Djalal Harouni [Thu, 26 May 2016 20:42:29 +0000 (22:42 +0200)]
nspawn: split out seccomp call into nspawn-seccomp.[ch]
Split seccomp into nspawn-seccomp.[ch]. Currently there are no changes,
but this will make it easy in the future to share or use the seccomp logic
from systemd core.
Djalal Harouni [Thu, 26 May 2016 10:59:49 +0000 (12:59 +0200)]
nspawn: rename is_procfs_sysfs_or_suchlike() to is_fs_fully_userns_compatible()
Rename is_procfs_sysfs_or_suchlike() to is_fs_fully_userns_compatible()
to give it the real meaning. This may prevent future modifications that
may introduce bugs.
Christian Hesse [Thu, 26 May 2016 13:57:37 +0000 (15:57 +0200)]
{machine,system}ctl: always pass &changes and &n_changes (#3350)
We have to pass addresses of changes and n_changes to
bus_deserialize_and_dump_unit_file_changes(). Otherwise we are hit by
missing information (subsequent calls to unit_file_changes_add() to
not add anything).
Also prevent null pointer dereference in
bus_deserialize_and_dump_unit_file_changes() by asserting.
Werner Fink [Wed, 18 Nov 2015 11:28:30 +0000 (12:28 +0100)]

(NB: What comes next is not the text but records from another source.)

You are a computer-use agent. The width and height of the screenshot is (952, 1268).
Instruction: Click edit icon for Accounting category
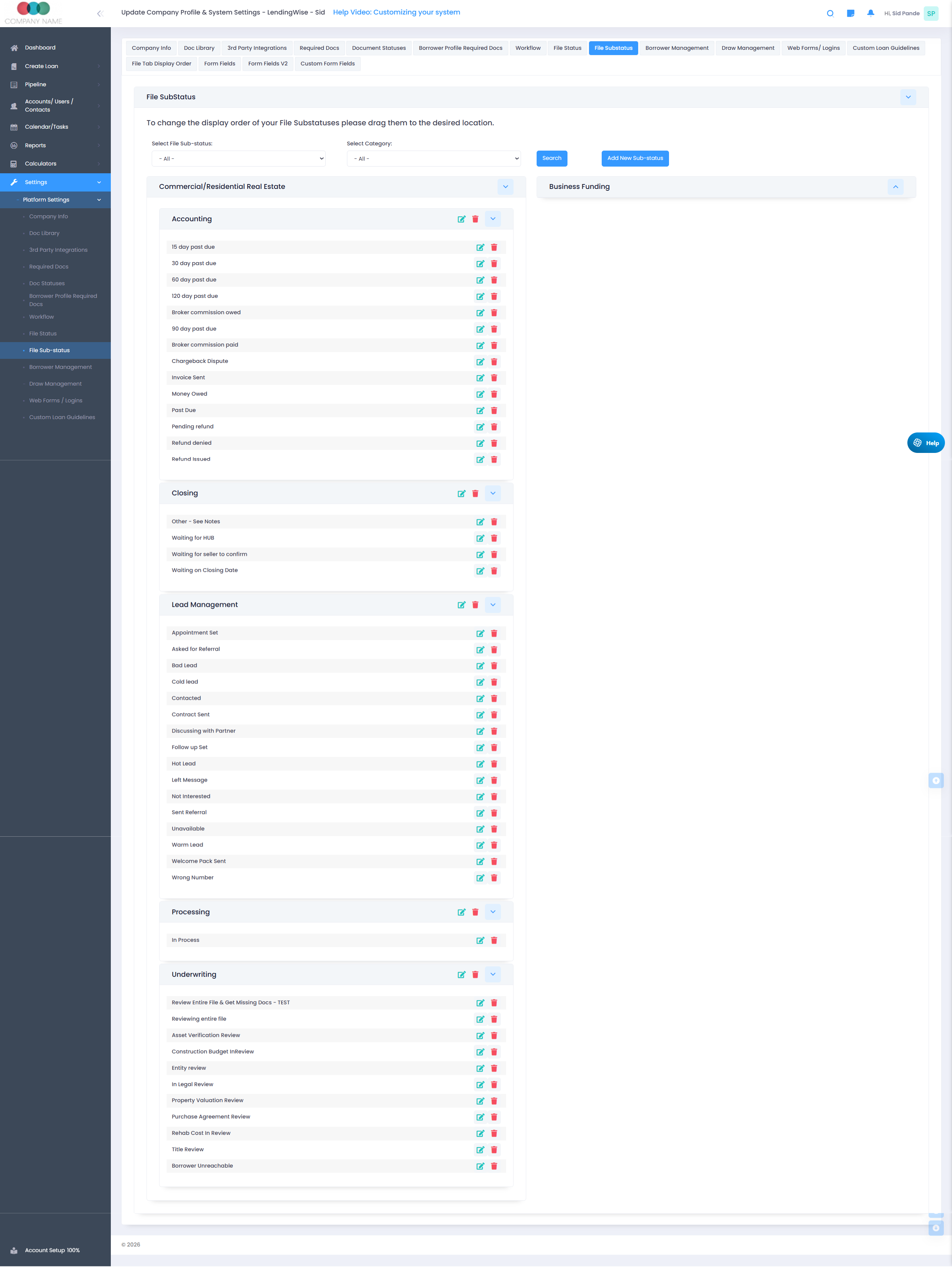461,219
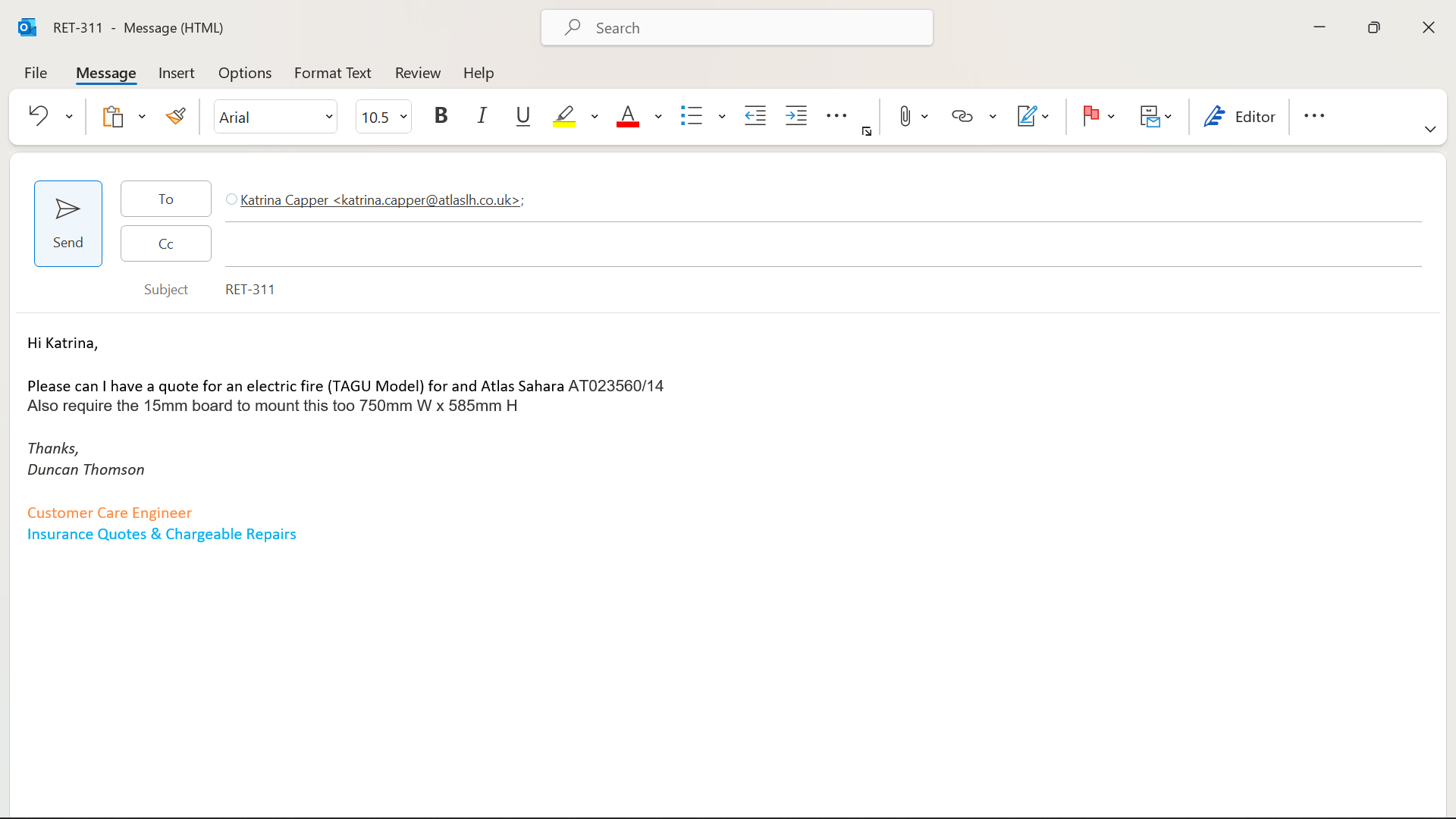Open the Editor proofing tool
Screen dimensions: 1456x819
coord(1239,116)
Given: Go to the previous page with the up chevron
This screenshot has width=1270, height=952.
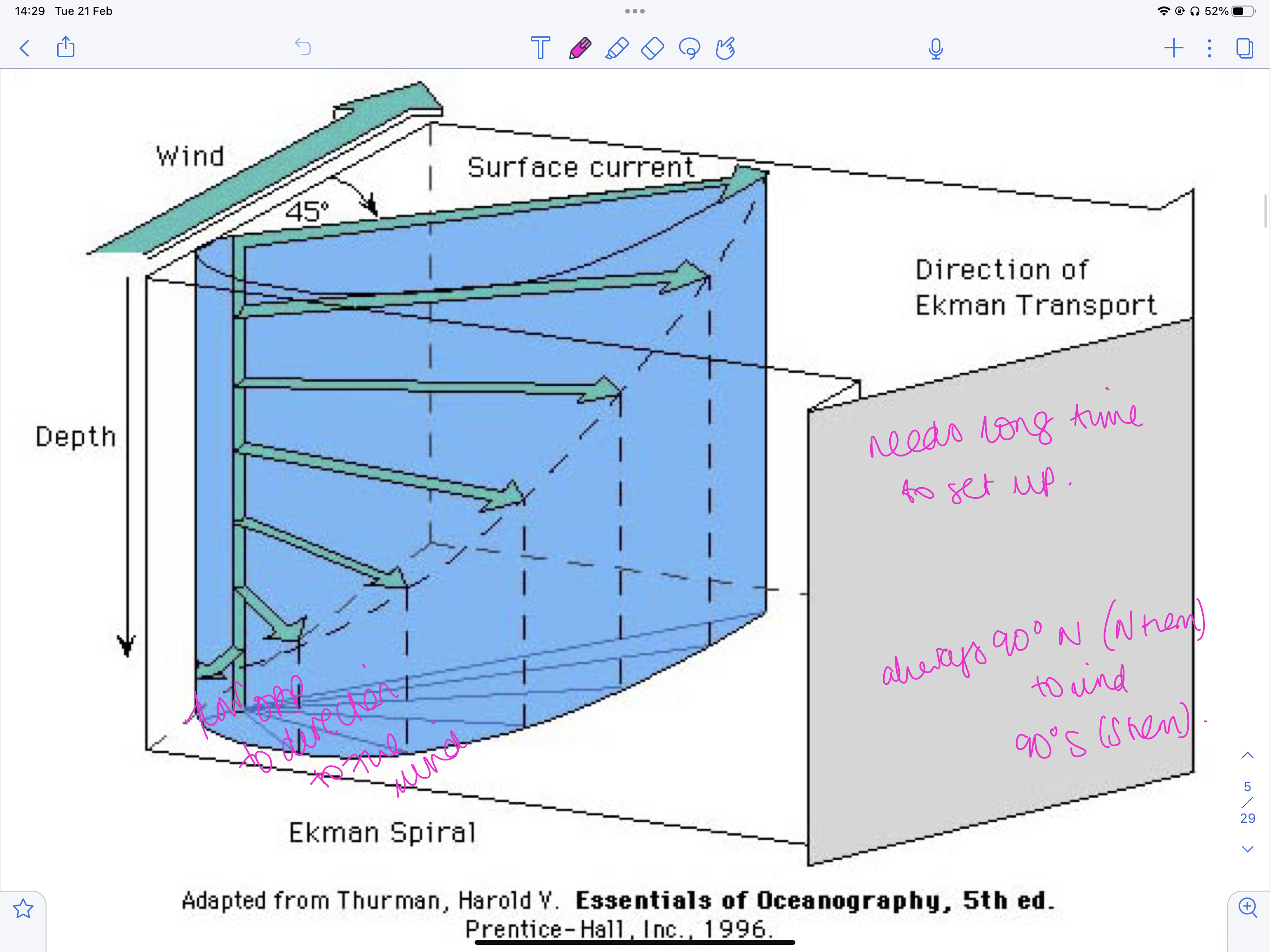Looking at the screenshot, I should [1247, 756].
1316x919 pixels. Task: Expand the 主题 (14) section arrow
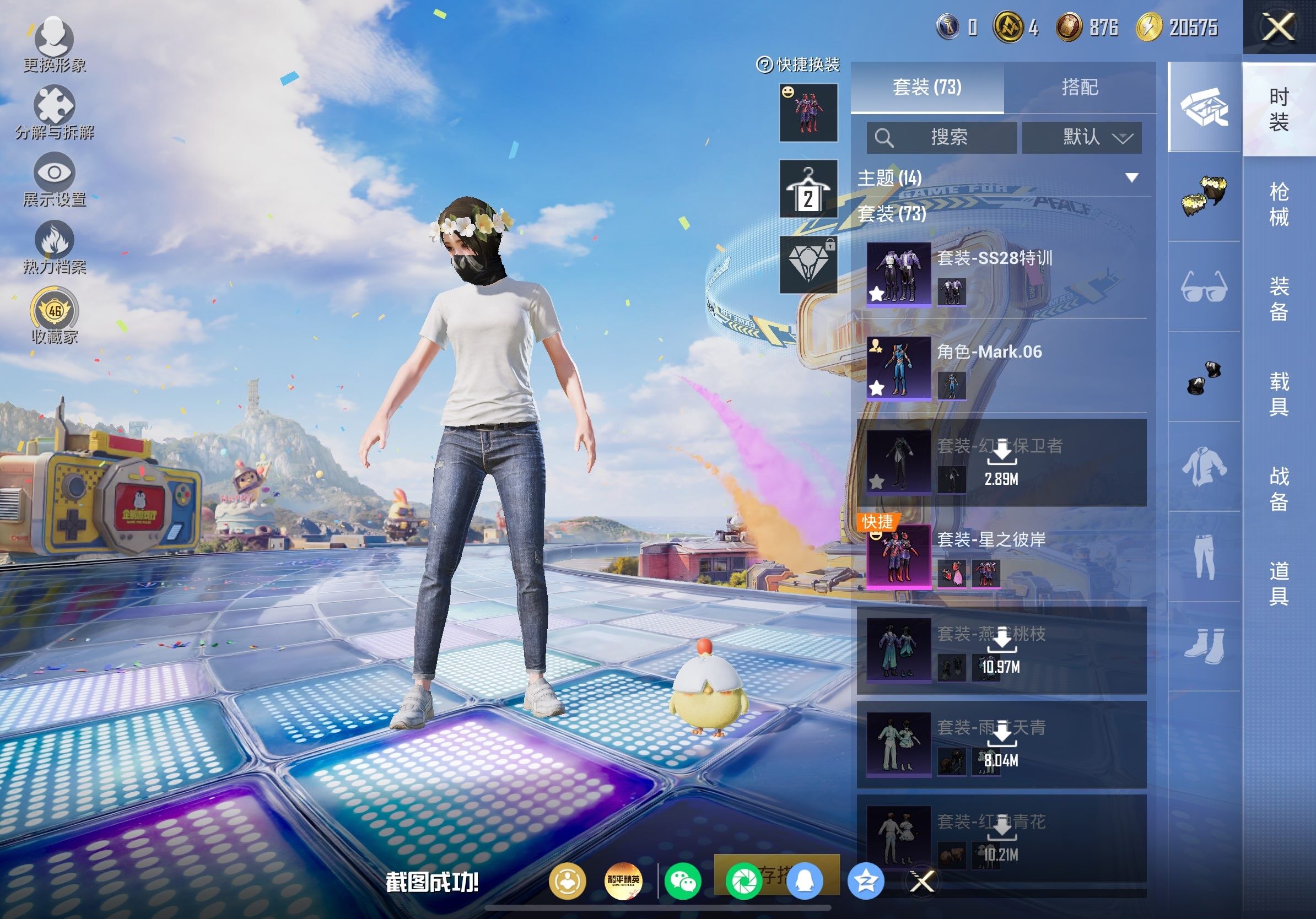click(x=1131, y=177)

ask-password: ask for passphrases not only on the first console of /dev/console
but also on all other consoles. This does help on e.g. mainframes
where often a serial console together with other consoles are
used. Even rack based servers attachted to both a serial console
as well as having a virtual console do sometimes miss a connected
monitor.
To be able to ask on all terminal devices of /dev/console the devices
are collected. If more than one device are found, then on each of the
terminals a inquiring task for passphrase is forked and do not return
to the caller.
Every task has its own session and its own controlling terminal.
If one of the tasks does handle a password, the remaining tasks
will be terminated.
Also let contradictory options on the command of
systemd-tty-ask-password-agent fail.
Spwan for each device of the system console /dev/console a own process.

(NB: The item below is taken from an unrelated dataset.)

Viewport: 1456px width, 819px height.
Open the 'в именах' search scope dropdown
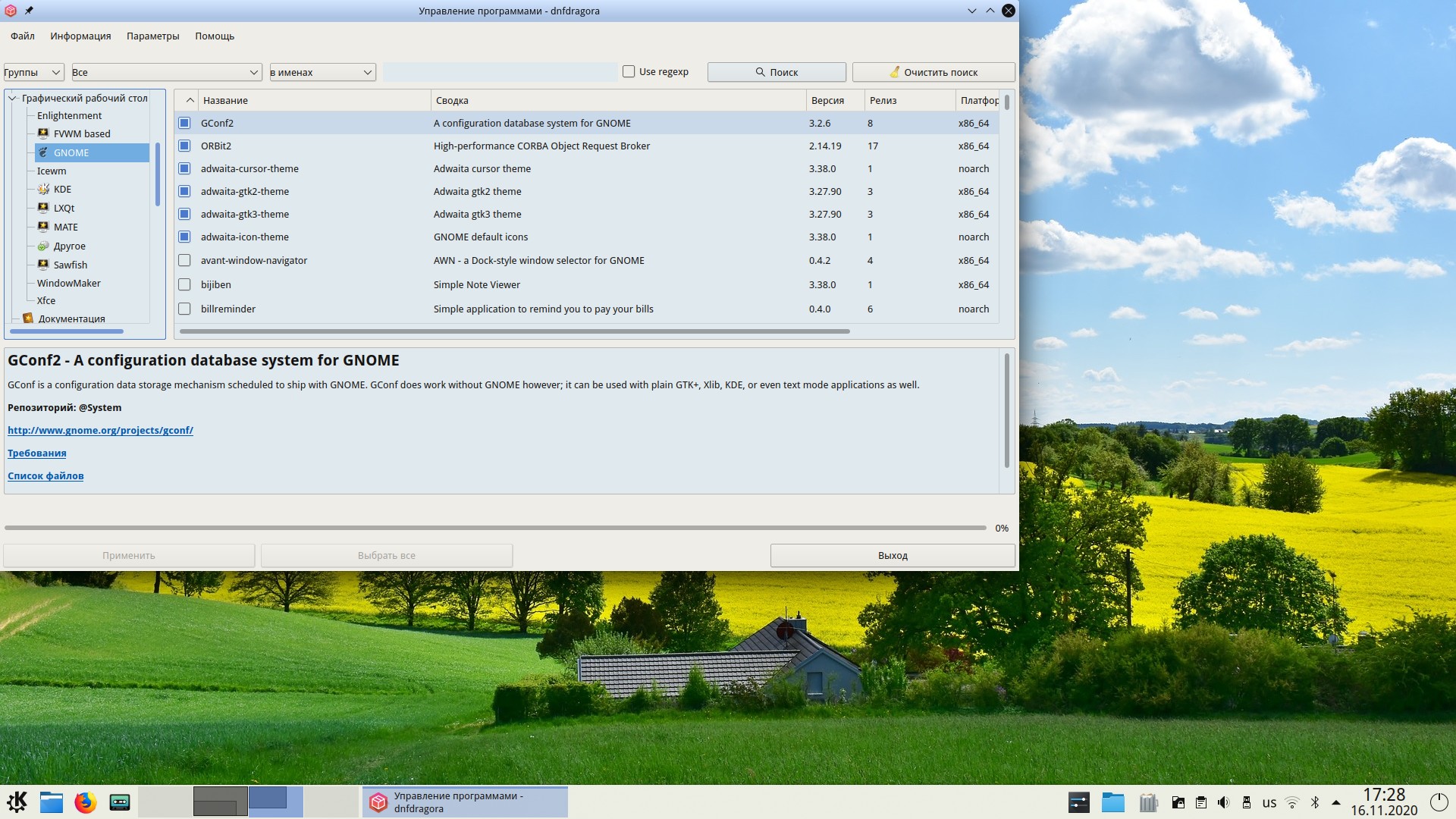click(x=322, y=72)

Replace the system call wait() with with system call waitid().
Use SIGTERM instead of SIGHUP to get unresponsive childs down.
Port the collect_consoles() function forward to a pulbic and strv
based function "get_kernel_consoles()" in terminal-util.c and use this
in tty-ask-password-agent.c.
In [1] Michel Dänzer and Daniel Vetter wrote:
>> The scenario you describe isn't possible if the Wayland compositor
>> directly uses the KMS API of /dev/dri/card*, but it may be possible if
>> the Wayland compositor uses the fbdev API of /dev/fb* instead (e.g. if
>> weston uses its fbdev backend).
>
> Yeah, if both weston and your screen grabber uses native fbdev API you can
> now screenshot your desktop. And since fbdev has no concept of "current
> owner of the display hw" like the drm master, I think this is not fixable.
> At least not just in userspace. Also even with native KMS compositors
> fbdev still doesn't have the concept of ownership, which is why it doesn't
> bother clearing it's buffer before KMS takes over. I agree that this
> should be reverted or at least hidden better.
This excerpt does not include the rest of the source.